-- Information shown --
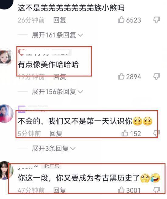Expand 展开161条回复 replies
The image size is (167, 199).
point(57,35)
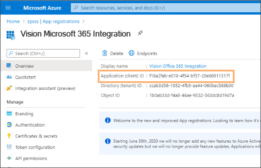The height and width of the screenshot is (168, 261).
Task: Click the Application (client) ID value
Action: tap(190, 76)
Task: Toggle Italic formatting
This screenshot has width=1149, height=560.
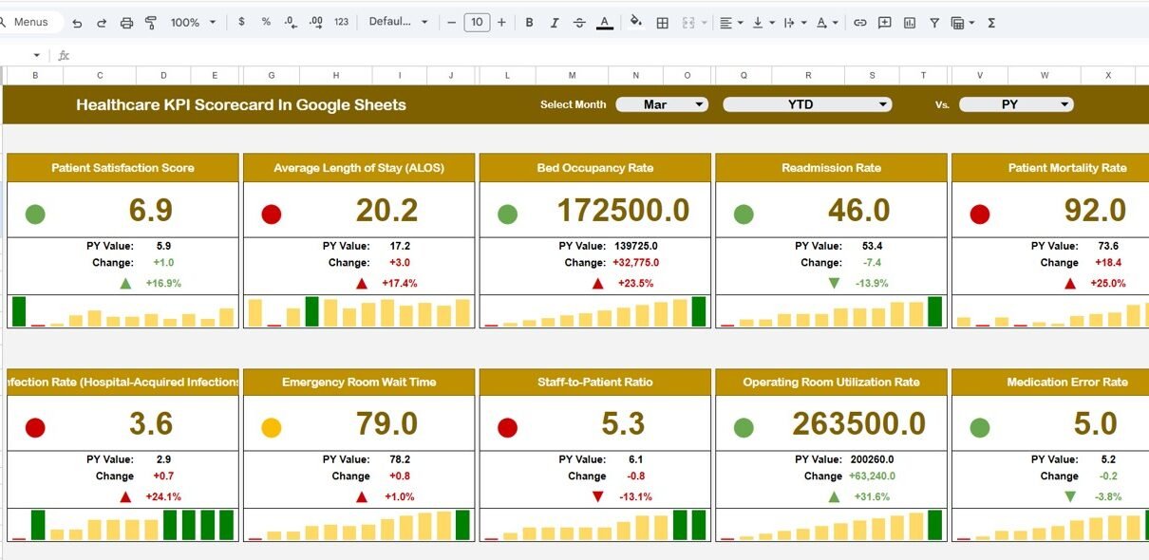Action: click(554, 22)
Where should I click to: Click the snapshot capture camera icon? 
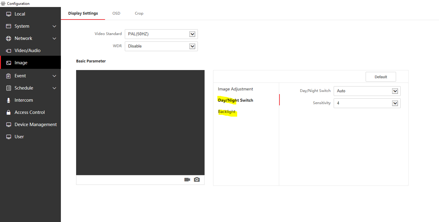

==

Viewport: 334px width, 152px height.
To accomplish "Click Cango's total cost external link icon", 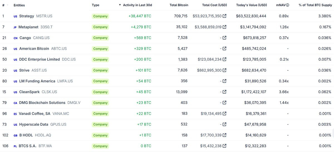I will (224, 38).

-- Task item --
Your copy should hold the lines from the one with "Task: Toggle Italic formatting" up to and including the one with "Where should I", exactly as in the data above, and no pictures.

-- Response --
Task: Toggle Italic formatting
This screenshot has width=1149, height=560.
Action: click(554, 22)
Where should I click to: Click the snapshot capture camera icon? 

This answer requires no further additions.